An American in Paris÷or just about anywhere else in Western Europe÷could easily get the impression that there's a lot more HDTV over there than here. Walk into any TV set retailer's shop, for example, and there will likely be a wall of widescreen sets with crystal-clear images. In Britain, by the end of last year, more than 18 percent of households were widescreen-equipped. In homes there that were capable of receiving digital broadcasts, cable, or satellite, it was more like 30 percent.
On closer examination, none of those TV sets are actually HDTV. Despite earlier experiments, there are no HDTV broadcasts in Britain. HDTV is over over there. But, of the new TV sets in Britain that are 17 inches or larger, 60 percent are widescreen.
In Japan, where there have been regularly scheduled HDTV broadcasts for more than 13 years, there certainly are some HDTV sets. An optimistic estimate is that as many as 400,000 have been sold, including those to commercial and institutional customers. In less time, through the end of last year, more than 15 million non-HDTV widescreen sets were sold to Japanese consumers.
Here in the U.S., more than two million high-resolution consumer television displays were sold to dealers by the end of last year, most of them meeting the Consumer Electronics Association's definition of HDTV (which doesn't include a requirement for any HDTV reception). Perhaps 40 percent of those are widescreen, so, even if every one sold to a dealer made it into a home, less than 1 percent of U.S. homes were widescreen-equipped.

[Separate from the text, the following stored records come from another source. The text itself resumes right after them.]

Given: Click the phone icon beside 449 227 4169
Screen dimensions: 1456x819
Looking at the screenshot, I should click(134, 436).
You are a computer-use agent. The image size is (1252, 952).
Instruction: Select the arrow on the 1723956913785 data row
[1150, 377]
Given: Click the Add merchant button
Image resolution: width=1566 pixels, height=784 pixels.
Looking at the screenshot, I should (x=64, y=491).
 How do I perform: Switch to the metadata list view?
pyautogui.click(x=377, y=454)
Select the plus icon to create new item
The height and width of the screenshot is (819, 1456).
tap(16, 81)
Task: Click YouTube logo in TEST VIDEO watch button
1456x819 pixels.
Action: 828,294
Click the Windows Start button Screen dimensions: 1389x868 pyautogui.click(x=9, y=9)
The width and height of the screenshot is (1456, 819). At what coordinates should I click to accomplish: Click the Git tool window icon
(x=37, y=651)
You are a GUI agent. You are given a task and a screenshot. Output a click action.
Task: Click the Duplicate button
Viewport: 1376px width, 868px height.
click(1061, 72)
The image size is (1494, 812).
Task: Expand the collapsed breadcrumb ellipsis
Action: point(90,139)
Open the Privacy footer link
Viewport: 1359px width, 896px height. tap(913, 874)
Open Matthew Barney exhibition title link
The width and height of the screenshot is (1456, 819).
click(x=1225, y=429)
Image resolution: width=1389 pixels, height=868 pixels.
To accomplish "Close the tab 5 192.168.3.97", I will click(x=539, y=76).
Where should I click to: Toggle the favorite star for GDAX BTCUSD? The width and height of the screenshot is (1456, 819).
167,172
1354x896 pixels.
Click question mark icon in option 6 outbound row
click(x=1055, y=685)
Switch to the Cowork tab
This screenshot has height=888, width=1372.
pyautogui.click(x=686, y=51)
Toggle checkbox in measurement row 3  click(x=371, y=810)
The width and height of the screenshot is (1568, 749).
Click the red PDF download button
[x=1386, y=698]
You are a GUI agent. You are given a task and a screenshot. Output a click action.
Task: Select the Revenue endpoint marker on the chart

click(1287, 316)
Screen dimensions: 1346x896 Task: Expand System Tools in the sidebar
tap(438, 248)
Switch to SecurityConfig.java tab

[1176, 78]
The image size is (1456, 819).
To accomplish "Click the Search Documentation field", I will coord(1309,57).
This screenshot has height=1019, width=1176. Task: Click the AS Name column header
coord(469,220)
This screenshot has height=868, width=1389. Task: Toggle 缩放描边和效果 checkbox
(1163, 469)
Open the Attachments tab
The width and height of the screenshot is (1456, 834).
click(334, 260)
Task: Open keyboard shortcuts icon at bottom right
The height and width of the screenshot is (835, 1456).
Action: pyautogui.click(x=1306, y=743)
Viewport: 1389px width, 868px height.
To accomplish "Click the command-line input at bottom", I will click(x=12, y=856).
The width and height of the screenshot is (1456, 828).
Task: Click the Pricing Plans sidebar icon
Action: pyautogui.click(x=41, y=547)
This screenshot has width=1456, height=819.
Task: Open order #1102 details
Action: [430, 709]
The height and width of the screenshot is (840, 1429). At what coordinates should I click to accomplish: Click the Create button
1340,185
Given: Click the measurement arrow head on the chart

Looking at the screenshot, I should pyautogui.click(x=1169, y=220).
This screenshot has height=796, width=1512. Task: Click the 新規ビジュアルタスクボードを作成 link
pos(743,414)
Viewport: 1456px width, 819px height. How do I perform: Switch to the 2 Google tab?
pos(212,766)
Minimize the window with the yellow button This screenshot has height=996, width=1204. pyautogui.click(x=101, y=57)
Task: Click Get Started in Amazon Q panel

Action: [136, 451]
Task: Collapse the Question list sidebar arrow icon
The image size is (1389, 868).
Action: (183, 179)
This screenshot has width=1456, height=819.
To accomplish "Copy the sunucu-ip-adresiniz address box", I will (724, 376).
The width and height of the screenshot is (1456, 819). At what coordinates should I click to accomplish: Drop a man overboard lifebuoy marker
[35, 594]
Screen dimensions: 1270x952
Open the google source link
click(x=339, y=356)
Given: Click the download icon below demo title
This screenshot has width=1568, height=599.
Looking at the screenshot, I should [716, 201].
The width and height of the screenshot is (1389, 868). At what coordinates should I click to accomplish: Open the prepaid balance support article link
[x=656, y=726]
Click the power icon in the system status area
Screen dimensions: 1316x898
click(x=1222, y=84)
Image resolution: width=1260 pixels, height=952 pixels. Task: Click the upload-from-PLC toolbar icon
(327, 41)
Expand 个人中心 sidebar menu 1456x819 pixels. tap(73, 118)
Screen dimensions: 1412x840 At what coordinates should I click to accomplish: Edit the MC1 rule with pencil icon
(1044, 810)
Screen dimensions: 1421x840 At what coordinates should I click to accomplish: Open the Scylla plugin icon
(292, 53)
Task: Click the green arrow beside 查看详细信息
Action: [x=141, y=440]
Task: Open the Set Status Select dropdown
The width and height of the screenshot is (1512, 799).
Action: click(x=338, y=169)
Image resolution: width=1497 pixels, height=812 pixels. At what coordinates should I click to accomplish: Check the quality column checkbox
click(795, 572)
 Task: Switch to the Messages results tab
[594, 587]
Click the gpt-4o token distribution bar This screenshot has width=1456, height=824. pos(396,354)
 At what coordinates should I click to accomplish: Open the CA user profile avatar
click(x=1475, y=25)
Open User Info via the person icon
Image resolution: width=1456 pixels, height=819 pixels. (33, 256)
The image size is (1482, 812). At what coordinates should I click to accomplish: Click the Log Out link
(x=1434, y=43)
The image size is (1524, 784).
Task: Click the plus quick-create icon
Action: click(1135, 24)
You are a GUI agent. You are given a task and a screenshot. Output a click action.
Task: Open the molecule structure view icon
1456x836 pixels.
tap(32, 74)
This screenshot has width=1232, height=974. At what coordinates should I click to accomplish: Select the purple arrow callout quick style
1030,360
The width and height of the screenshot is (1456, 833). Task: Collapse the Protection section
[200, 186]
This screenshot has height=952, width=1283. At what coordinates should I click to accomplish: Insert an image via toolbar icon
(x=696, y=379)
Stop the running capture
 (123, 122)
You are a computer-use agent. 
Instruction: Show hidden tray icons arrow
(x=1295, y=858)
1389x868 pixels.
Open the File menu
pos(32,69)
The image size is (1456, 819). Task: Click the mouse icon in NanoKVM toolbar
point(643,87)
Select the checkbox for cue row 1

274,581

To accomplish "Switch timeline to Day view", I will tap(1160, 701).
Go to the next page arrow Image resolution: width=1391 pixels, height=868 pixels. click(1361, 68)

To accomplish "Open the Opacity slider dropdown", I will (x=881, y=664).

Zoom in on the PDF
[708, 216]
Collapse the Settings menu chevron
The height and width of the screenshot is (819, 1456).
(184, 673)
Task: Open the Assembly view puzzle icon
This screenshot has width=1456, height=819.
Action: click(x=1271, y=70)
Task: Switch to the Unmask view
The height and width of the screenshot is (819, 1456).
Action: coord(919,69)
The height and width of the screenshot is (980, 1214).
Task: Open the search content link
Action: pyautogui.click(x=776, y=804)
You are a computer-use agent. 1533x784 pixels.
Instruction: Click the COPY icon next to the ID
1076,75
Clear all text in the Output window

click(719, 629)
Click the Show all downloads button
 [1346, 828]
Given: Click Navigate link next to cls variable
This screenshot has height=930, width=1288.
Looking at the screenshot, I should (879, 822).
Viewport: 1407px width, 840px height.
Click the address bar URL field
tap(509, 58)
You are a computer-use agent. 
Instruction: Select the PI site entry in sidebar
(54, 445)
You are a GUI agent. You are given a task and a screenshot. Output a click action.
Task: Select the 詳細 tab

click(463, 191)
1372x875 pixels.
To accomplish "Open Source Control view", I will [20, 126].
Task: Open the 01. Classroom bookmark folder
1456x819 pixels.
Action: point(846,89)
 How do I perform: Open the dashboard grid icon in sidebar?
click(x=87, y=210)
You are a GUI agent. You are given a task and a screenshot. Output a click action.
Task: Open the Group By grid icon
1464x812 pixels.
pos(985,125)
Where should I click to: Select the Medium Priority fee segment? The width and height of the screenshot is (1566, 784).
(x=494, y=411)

Why are there so many more widescreen sets in Europe and Japan than in the U.S.? There are many reasons.
Europe made a concerted effort toward conversion, including funding widescreen programming. Since July of last year, all commercials in Britain have had to be widescreen. Then there's signaling. Even in the U.S., most plasma panels have a widescreen shape. And many of them show non-widescreen images stretched to fit the display. In Europe, broadcasts, DVDs, and pre-recorded VHS tapes are equipped with aspect ratio identification signals, and TV sets adjust themselves automatically.
Then there's our fear of being ripped-off. A 30-inch traditional-shape TV has a screen 18 inches high. Widescreen programming delivered in letterbox mode will appear just 13.5 inches high, smaller than the height of the screen on a 23-inch set. If the consumer paid for a screen 18 inches high, then the consumer wants an image 18 inches high to fill it. That, anyway, is the theory.
HBO staff say they continue to get complaints whenever they air letterboxed programming. But music videos on such channels as MTV have long been letterboxed. So are many commercials. So are some screenings on movie channels. Continental Europe, even before there were any issues regarding HDTV or widescreen TV, had long been running letterboxed movies. In Britain, however, there was considerable anti-letterboxing sentiment. So there was a compromise.
The globally accepted shape of advanced widescreen television is 16:9. Traditional television's 4:3 may be characterized as 12:9. So British broadcasters have compromised for analog broadcasts on 14:9.
A 14:9 image shape would fill almost 16 of the 18 inches of screen height on a 30-inch set, that is, it would if the set had no overscan whatsoever. Given normal consumer set overscanning, 14:9 comes close to filling the entire screen.
So, for those reasons (and perhaps others), widescreen TV is rapidly spreading throughout British households, while in America it's barely creeping. High prices of HDTV displays and difficulty of HDTV reception could be part of the problem here, but then there's the very peculiar fact that, with 16:9 accepted globally as the shape of HDTV by 1985, many U.S. HDTV screens, 17 years later, remain 4:3.
The reason is simple. Most American television programming remains 4:3. If a consumer of a $150 19-inch TV set gets upset seeing black bars on letterboxed programming, imagine the emotions of a consumer of a $15,000 widescreen plasma display watching 4:3 programming.
To sum up advanced TV in the rest of the world versus here: Wide, wide-not.